Although the house made numerous changes to the bill at the end of the day, the crux of the debate was the clause that required a man to seek permission from his wife before marrying another woman.
Male legislators argued that the clause goes against both traditional and biblical culture, adding that it is unlikely a woman would consent to such a request.
However, female legislators highlighted the fact that polygamous families are usually drawn into bitter inheritance disputes.
Despite continued protests by the females, the males – majority in the house – had the upper-hand and the amendments were made.
A report by Capital FM quotes Mumias East Member of Parliament, Banjamin Washiali, saying – in defense of the bill – that “I am a son of the second wife of my father, if this Bill was in place, I would not be in this world.”
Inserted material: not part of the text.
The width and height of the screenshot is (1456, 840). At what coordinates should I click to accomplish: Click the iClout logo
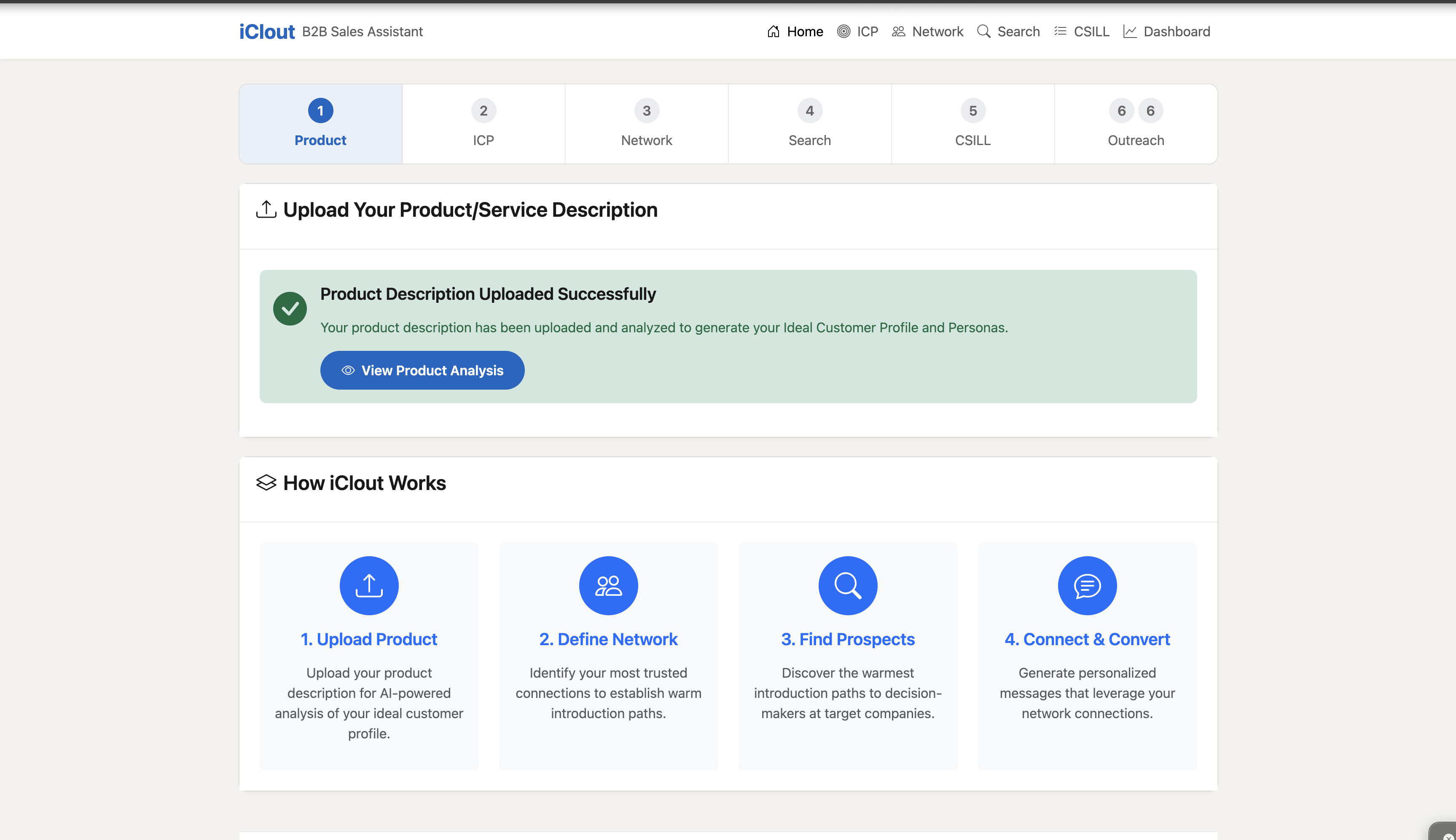point(267,31)
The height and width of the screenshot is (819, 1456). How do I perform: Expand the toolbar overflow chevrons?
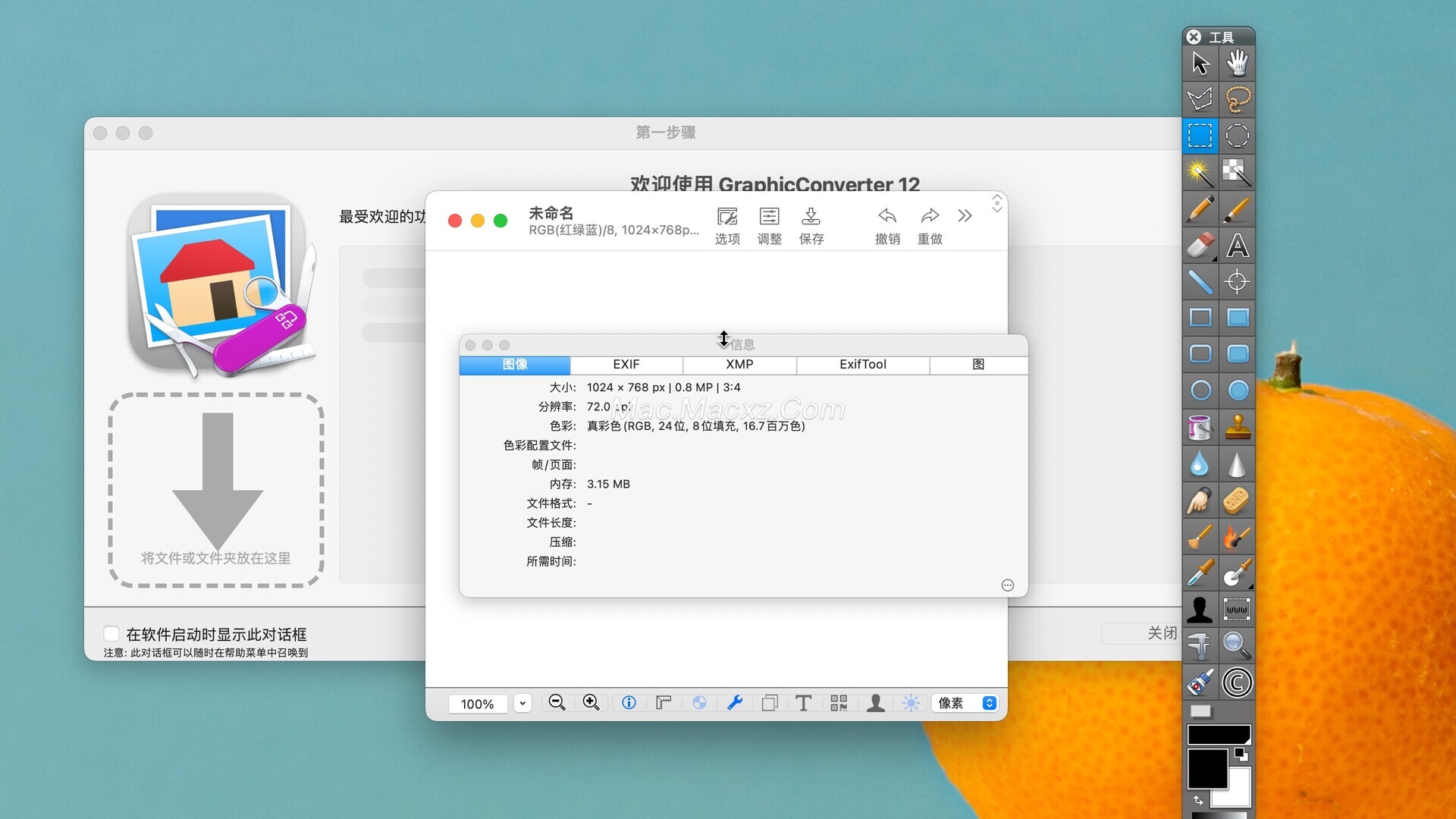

Reports indicate that female members of the assembly staged a walk-out of the house in protest against the amendments.
The house also modified a clause that makes males who promise to marry a woman, but change their decision, liable to be fined.
Male legislators categorized the clause as extortion, arguing that such agreements are mutual therefore one partner shouldn’t be made to bear the blame for its failure.
The house also passed a clause against same sex marriage and for all marriages to be legally registered – irrespective of the religion of the couple.
The new amendments, which also includes a clause that in the event of a divorce both partners should share the cost of caring for their children, has been hailed by many pundits as long-awaited.
However, many female commentators and some religious leaders have been critical of some aspects of the bill.
Recently, the Kenyan parliament also amended the country’s Matrimonial Property Act 2013. Under the new law, which recognises non-material contribution to a house-hold, both partners legally have equal ownership of all the properties acquired during their relationship.